(Dataset entries)
###
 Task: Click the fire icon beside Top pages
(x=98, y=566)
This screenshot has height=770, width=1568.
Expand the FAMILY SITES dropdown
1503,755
###
The answer must be the complete set of entries, retyped exactly.

- Response:
 Task: Click the fire icon beside Top pages
(x=98, y=566)
This screenshot has height=770, width=1568.
Expand the FAMILY SITES dropdown
1503,755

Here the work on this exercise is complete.